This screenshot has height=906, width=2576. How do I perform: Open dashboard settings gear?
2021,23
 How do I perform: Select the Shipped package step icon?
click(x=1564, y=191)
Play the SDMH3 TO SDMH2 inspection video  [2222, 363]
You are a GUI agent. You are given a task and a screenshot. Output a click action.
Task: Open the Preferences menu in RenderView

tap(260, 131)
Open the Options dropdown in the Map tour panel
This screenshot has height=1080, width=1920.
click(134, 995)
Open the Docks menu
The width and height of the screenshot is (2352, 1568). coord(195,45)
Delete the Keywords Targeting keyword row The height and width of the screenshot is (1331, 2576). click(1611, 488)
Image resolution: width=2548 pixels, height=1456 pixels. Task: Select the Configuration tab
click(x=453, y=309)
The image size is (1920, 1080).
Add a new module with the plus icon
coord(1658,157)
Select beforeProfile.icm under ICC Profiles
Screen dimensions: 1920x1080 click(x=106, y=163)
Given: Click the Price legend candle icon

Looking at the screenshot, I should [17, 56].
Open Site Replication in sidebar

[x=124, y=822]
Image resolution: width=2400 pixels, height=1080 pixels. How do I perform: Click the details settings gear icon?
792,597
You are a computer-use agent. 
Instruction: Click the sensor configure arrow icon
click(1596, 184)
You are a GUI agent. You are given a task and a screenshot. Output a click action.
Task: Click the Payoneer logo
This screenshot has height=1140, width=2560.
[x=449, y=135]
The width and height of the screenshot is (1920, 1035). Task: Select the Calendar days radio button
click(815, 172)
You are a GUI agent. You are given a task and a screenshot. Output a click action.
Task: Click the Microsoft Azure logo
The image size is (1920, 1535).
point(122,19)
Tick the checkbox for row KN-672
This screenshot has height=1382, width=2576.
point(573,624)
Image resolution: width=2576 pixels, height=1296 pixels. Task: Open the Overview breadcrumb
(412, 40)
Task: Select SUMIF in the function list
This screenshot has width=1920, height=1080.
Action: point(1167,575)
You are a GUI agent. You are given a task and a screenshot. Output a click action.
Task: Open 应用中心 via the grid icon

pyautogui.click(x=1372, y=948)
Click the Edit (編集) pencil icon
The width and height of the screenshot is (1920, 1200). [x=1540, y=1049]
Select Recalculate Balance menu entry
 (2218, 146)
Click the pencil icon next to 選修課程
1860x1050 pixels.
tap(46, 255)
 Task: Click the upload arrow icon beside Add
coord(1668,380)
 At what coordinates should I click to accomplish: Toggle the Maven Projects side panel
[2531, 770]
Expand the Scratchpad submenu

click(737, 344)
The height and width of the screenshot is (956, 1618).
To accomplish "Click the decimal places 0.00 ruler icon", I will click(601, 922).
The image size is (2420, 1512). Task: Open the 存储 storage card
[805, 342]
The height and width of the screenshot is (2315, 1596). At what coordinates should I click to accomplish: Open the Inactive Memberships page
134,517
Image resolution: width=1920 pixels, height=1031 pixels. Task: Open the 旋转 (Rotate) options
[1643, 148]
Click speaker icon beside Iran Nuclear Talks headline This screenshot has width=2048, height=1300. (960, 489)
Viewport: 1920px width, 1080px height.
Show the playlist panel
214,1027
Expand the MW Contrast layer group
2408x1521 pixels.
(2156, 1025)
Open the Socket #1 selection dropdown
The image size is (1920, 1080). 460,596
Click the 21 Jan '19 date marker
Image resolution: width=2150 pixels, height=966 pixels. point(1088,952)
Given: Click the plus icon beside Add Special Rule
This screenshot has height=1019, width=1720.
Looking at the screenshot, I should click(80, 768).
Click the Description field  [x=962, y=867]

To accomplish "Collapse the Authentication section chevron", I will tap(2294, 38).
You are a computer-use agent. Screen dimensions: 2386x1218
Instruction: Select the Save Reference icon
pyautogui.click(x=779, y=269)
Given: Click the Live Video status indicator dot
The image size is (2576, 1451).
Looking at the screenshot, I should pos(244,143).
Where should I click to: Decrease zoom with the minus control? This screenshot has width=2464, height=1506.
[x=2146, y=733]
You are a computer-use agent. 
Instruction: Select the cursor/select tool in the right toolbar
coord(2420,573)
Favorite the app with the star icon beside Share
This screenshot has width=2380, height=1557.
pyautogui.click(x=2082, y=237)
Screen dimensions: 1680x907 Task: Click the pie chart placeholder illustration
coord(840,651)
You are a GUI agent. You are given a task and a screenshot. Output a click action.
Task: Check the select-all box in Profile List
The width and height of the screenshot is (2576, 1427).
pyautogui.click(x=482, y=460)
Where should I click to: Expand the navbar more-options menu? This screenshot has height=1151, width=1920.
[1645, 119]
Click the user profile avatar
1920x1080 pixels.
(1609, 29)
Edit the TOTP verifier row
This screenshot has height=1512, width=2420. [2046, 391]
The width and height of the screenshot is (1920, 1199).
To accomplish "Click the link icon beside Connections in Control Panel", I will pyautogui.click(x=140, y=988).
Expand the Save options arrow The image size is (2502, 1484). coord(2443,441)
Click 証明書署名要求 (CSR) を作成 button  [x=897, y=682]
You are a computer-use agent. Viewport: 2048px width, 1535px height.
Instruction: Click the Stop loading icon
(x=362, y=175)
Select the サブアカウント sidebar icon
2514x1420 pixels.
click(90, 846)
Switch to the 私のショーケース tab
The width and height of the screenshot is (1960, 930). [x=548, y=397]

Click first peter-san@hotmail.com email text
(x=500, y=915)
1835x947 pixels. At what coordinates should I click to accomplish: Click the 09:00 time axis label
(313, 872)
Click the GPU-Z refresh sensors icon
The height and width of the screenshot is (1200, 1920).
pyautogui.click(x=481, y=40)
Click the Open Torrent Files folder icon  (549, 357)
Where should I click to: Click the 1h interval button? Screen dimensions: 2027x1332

■ ■ ■ ■ ■

- _Problem description_
Set down each line of the data precisely as it appears above.

- _Solution below_
This screenshot has height=906, width=2576. How do I perform: Open dashboard settings gear?
2021,23
 How do I perform: Select the Shipped package step icon?
click(x=1564, y=191)
Play the SDMH3 TO SDMH2 inspection video  [2222, 363]
You are a GUI agent. You are given a task and a screenshot. Output a click action.
Task: Open the Preferences menu in RenderView

tap(260, 131)
Open the Options dropdown in the Map tour panel
This screenshot has height=1080, width=1920.
click(134, 995)
Open the Docks menu
The width and height of the screenshot is (2352, 1568). coord(195,45)
Delete the Keywords Targeting keyword row The height and width of the screenshot is (1331, 2576). click(1611, 488)
Image resolution: width=2548 pixels, height=1456 pixels. Task: Select the Configuration tab
click(x=453, y=309)
The image size is (1920, 1080).
Add a new module with the plus icon
coord(1658,157)
Select beforeProfile.icm under ICC Profiles
Screen dimensions: 1920x1080 click(x=106, y=163)
Given: Click the Price legend candle icon

Looking at the screenshot, I should [17, 56].
Open Site Replication in sidebar

[x=124, y=822]
Image resolution: width=2400 pixels, height=1080 pixels. How do I perform: Click the details settings gear icon?
792,597
You are a computer-use agent. 
Instruction: Click the sensor configure arrow icon
click(1596, 184)
You are a GUI agent. You are given a task and a screenshot. Output a click action.
Task: Click the Payoneer logo
This screenshot has height=1140, width=2560.
[x=449, y=135]
The width and height of the screenshot is (1920, 1035). Task: Select the Calendar days radio button
click(815, 172)
You are a GUI agent. You are given a task and a screenshot. Output a click action.
Task: Click the Microsoft Azure logo
The image size is (1920, 1535).
point(122,19)
Tick the checkbox for row KN-672
This screenshot has height=1382, width=2576.
point(573,624)
Image resolution: width=2576 pixels, height=1296 pixels. Task: Open the Overview breadcrumb
(412, 40)
Task: Select SUMIF in the function list
This screenshot has width=1920, height=1080.
Action: point(1167,575)
You are a GUI agent. You are given a task and a screenshot. Output a click action.
Task: Open 应用中心 via the grid icon

pyautogui.click(x=1372, y=948)
Click the Edit (編集) pencil icon
The width and height of the screenshot is (1920, 1200). [x=1540, y=1049]
Select Recalculate Balance menu entry
 (2218, 146)
Click the pencil icon next to 選修課程
1860x1050 pixels.
tap(46, 255)
 Task: Click the upload arrow icon beside Add
coord(1668,380)
 At what coordinates should I click to accomplish: Toggle the Maven Projects side panel
[2531, 770]
Expand the Scratchpad submenu

click(737, 344)
The height and width of the screenshot is (956, 1618).
To accomplish "Click the decimal places 0.00 ruler icon", I will click(601, 922).
The image size is (2420, 1512). Task: Open the 存储 storage card
[805, 342]
The height and width of the screenshot is (2315, 1596). At what coordinates should I click to accomplish: Open the Inactive Memberships page
134,517
Image resolution: width=1920 pixels, height=1031 pixels. Task: Open the 旋转 (Rotate) options
[1643, 148]
Click speaker icon beside Iran Nuclear Talks headline This screenshot has width=2048, height=1300. (960, 489)
Viewport: 1920px width, 1080px height.
Show the playlist panel
214,1027
Expand the MW Contrast layer group
2408x1521 pixels.
(2156, 1025)
Open the Socket #1 selection dropdown
The image size is (1920, 1080). 460,596
Click the 21 Jan '19 date marker
Image resolution: width=2150 pixels, height=966 pixels. point(1088,952)
Given: Click the plus icon beside Add Special Rule
This screenshot has height=1019, width=1720.
Looking at the screenshot, I should click(80, 768).
Click the Description field  [x=962, y=867]

To accomplish "Collapse the Authentication section chevron", I will tap(2294, 38).
You are a computer-use agent. Screen dimensions: 2386x1218
Instruction: Select the Save Reference icon
pyautogui.click(x=779, y=269)
Given: Click the Live Video status indicator dot
The image size is (2576, 1451).
Looking at the screenshot, I should pos(244,143).
Where should I click to: Decrease zoom with the minus control? This screenshot has width=2464, height=1506.
[x=2146, y=733]
You are a computer-use agent. 
Instruction: Select the cursor/select tool in the right toolbar
coord(2420,573)
Favorite the app with the star icon beside Share
This screenshot has width=2380, height=1557.
pyautogui.click(x=2082, y=237)
Screen dimensions: 1680x907 Task: Click the pie chart placeholder illustration
coord(840,651)
You are a GUI agent. You are given a task and a screenshot. Output a click action.
Task: Check the select-all box in Profile List
The width and height of the screenshot is (2576, 1427).
pyautogui.click(x=482, y=460)
Where should I click to: Expand the navbar more-options menu? This screenshot has height=1151, width=1920.
[1645, 119]
Click the user profile avatar
1920x1080 pixels.
(1609, 29)
Edit the TOTP verifier row
This screenshot has height=1512, width=2420. [2046, 391]
The width and height of the screenshot is (1920, 1199).
To accomplish "Click the link icon beside Connections in Control Panel", I will pyautogui.click(x=140, y=988).
Expand the Save options arrow The image size is (2502, 1484). coord(2443,441)
Click 証明書署名要求 (CSR) を作成 button  [x=897, y=682]
You are a computer-use agent. Viewport: 2048px width, 1535px height.
Instruction: Click the Stop loading icon
(x=362, y=175)
Select the サブアカウント sidebar icon
2514x1420 pixels.
click(90, 846)
Switch to the 私のショーケース tab
The width and height of the screenshot is (1960, 930). [x=548, y=397]

Click first peter-san@hotmail.com email text
(x=500, y=915)
1835x947 pixels. At what coordinates should I click to accomplish: Click the 09:00 time axis label
(313, 872)
Click the GPU-Z refresh sensors icon
The height and width of the screenshot is (1200, 1920).
pyautogui.click(x=481, y=40)
Click the Open Torrent Files folder icon  (549, 357)
Where should I click to: Click the 1h interval button? Screen dimensions: 2027x1332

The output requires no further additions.